Il nous à fallut resserrer à droite pour reprendre le contact et s’apercevoir qu’il ne s’agissait pas des mêmes algériens que tout à l’heure, nous sommes baisés une fois de plus. Maintenant il y a des fels devant et en plus il y en a derrière !! Nous voilà beaux !! Heureusement il y a l’aviation qui vient à la rescousse. Des T6 viennent larguer des bombes juste devant nous à moins de 100 m. Certaines explosent, d’autres non !!!! Que faire ? On ne bouge pas, on attend, nous sommes en protection, nous avons repérés les bombes non explosées et nous protégeons les alentours ! Il ne faut pas que les fels récupèrent l’explosif contenu dans les  bombes : 50 kgs de T.N.T. ça permet de faire pas mal de dégats. Une alouette (un hélico) arrive : ce sont des démineurs qui viennent pour détruire les bombes. Nous assistons à leur travail, au bout d’un moment l’hélico décolle et dans les 5 mn il y a une belle explosion, nous recevons une multitude de « cailloux » sur le dos.

En fait la bombe n’a pas explosée, elle a été fragmentée par l’explosion et les cailloux que nous avons reçus sont des morceaux d’explosifs que nous ramassons précieusement pour notre usage personnel. Il s’agit d’un explosif fusant qui a l’apparence d’une pierre grise et brillante et qui utilisée en petits fragments, allumées avec une allumette s’enflamme et chauffe très vite un quart de café sans faire de fumée (très bien en opération, ni vu, ni connu) Par contre pour le reste des explosifs éparpillés dans la forêt les fels n’ont plus qu’à se servir !!!!!!!Nous continuons notre progression dans une forêt en flamme, nous marchons dans des flammèches, tout brûle, nous avons tout détruit, tout ? pas les fels bien sûr, ils courent encore, ils se feront prendre un jour ou l’autre dans un autre secteur par d’autres camarades en opération.
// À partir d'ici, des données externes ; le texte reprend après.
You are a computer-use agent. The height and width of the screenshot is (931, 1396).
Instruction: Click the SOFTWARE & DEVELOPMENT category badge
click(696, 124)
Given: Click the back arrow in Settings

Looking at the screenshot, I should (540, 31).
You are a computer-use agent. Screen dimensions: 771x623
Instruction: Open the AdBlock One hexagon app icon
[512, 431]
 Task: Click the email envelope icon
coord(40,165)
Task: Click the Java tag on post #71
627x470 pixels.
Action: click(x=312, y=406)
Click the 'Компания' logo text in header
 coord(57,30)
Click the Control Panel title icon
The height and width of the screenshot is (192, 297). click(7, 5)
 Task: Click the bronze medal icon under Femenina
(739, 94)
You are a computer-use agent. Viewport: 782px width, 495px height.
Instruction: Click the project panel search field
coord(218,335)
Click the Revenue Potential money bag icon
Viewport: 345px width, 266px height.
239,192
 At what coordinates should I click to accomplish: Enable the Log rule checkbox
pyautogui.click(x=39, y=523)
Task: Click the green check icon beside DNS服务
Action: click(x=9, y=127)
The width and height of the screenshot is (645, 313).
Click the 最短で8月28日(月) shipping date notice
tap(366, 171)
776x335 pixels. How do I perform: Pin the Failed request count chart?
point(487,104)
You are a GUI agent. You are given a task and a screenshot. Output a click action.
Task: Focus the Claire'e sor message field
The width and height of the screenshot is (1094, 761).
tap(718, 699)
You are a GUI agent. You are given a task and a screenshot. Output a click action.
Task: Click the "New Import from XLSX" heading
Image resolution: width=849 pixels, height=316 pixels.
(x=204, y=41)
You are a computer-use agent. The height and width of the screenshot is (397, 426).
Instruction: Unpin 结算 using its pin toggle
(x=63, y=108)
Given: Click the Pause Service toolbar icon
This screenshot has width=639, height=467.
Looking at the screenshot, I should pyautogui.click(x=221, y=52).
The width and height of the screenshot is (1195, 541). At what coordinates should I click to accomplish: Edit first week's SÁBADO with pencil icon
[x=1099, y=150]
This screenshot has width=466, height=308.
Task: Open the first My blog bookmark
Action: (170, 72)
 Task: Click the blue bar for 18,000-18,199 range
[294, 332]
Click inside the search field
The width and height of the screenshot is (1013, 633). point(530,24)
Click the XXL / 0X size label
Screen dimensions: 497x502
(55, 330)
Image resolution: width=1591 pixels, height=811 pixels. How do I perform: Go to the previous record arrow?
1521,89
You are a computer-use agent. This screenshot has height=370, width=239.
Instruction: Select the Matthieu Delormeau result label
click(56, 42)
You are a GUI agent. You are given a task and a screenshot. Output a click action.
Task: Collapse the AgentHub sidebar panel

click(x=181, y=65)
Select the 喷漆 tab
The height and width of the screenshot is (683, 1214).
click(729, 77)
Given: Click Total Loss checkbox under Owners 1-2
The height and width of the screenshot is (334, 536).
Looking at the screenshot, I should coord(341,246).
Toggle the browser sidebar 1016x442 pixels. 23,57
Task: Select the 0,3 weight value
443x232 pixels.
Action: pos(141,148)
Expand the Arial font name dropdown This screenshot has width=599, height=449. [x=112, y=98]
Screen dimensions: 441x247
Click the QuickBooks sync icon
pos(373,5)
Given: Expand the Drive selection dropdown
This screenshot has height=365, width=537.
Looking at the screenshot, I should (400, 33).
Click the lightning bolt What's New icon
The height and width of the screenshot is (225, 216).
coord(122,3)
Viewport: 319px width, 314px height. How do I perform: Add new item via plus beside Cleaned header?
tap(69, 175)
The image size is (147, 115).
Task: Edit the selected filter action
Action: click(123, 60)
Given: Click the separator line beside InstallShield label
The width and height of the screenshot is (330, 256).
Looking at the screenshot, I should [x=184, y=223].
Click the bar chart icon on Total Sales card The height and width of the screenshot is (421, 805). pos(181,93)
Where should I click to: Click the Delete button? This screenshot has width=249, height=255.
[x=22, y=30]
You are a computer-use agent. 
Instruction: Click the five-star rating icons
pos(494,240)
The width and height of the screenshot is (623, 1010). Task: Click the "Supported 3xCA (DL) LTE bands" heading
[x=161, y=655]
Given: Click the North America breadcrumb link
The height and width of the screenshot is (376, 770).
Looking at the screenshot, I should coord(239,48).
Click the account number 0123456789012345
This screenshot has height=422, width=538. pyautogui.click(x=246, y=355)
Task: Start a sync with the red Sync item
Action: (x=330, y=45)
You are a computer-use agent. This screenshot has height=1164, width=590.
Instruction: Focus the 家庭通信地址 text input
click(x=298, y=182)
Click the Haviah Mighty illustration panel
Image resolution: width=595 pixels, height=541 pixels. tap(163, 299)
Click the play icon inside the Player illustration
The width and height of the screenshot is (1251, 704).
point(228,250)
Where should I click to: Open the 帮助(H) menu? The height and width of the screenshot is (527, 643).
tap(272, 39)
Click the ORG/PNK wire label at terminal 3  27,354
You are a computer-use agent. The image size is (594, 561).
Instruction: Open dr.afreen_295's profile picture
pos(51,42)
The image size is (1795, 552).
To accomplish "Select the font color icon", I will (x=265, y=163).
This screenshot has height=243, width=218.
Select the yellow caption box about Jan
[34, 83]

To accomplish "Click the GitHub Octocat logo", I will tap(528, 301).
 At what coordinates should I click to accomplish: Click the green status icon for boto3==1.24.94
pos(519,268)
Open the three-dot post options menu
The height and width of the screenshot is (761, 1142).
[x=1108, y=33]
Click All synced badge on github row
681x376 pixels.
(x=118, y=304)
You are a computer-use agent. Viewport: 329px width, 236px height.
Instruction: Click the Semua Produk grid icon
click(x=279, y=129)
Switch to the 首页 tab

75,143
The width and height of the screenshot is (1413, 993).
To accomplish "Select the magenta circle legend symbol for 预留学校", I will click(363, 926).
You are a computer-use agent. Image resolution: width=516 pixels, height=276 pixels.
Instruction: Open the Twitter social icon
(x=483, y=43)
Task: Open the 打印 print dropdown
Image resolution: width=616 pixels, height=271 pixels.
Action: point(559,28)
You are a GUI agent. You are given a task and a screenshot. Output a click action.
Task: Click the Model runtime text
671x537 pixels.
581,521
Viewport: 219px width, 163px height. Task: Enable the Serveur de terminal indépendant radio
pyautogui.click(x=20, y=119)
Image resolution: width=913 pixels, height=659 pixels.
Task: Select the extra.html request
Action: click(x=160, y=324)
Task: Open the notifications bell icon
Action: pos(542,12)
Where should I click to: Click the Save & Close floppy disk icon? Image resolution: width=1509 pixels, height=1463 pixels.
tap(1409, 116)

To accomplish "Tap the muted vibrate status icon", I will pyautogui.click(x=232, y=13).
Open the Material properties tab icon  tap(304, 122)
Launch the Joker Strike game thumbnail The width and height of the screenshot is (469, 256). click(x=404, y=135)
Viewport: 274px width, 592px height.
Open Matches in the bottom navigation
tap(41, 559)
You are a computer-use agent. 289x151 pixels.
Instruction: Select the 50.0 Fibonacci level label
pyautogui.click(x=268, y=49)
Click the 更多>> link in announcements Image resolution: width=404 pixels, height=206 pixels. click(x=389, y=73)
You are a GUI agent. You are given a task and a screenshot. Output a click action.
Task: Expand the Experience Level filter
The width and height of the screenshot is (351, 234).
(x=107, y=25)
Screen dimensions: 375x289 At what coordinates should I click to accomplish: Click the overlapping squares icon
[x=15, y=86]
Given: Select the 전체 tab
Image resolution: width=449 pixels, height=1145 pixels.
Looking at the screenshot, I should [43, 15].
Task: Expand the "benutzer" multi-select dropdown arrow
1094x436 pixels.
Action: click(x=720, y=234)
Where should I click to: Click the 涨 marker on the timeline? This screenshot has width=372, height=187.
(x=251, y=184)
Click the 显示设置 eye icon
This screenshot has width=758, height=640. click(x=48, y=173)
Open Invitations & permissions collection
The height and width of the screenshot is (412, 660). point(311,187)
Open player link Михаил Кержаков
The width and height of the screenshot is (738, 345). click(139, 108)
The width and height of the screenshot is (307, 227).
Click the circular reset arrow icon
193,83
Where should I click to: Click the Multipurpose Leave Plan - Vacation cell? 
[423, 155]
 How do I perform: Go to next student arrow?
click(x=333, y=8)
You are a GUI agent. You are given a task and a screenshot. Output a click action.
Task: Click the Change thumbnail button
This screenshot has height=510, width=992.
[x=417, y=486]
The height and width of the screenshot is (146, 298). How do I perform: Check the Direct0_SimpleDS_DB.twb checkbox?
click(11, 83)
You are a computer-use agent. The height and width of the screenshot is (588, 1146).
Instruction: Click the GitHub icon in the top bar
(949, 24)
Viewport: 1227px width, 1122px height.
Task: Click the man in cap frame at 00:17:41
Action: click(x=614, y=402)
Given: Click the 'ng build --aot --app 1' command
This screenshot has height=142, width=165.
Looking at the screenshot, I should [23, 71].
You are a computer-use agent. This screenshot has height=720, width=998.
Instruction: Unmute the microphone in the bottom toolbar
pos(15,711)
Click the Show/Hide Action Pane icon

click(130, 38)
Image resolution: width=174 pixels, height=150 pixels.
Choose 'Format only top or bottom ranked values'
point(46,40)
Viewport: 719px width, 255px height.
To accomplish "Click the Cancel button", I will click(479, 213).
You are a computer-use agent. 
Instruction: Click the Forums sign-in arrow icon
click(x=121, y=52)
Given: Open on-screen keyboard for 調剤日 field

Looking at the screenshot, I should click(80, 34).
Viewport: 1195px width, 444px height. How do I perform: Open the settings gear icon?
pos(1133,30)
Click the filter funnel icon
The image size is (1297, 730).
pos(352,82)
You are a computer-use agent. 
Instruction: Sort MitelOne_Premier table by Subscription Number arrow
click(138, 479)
C’est la deuxième fois que ma compagnie se fait avoir de la sorte. La première fois c’était sur les pentes du Kef Sidi Ader pas loin de Boulhermane, nous étions sur le retour d’une opération de 2 jours, nous n’étions plus bien loin de notre poste, c’était le soir, il y avait de la brume, nous étions harassés après des kilomètres en montagne, nous marchions imprudemment sur la piste taillée au bull-dozer plutôt que de marcher sur les côtés pour plus de sécurité. J’étais en serre  file avec ma section, j’ai eu une envie de chier, je me suis isolé en fin de dispositif, j’ai vite fait pour ne pas rester trop en arrière et c’est en rattrapant les copains que je me suis aperçu que nous étions suivis depuis un moment.

J’ai fait accélérer la cadence sans donner d’explications et je me suis dit que je l’avais peut-être échappé belle. Inch Allah !!! Mais pas question de faire demi-tour et de passer à l’attaque dans l’état de fatigue ou nous étions, courageux mais pas téméraires. Peur ? non, simplement très fatigués.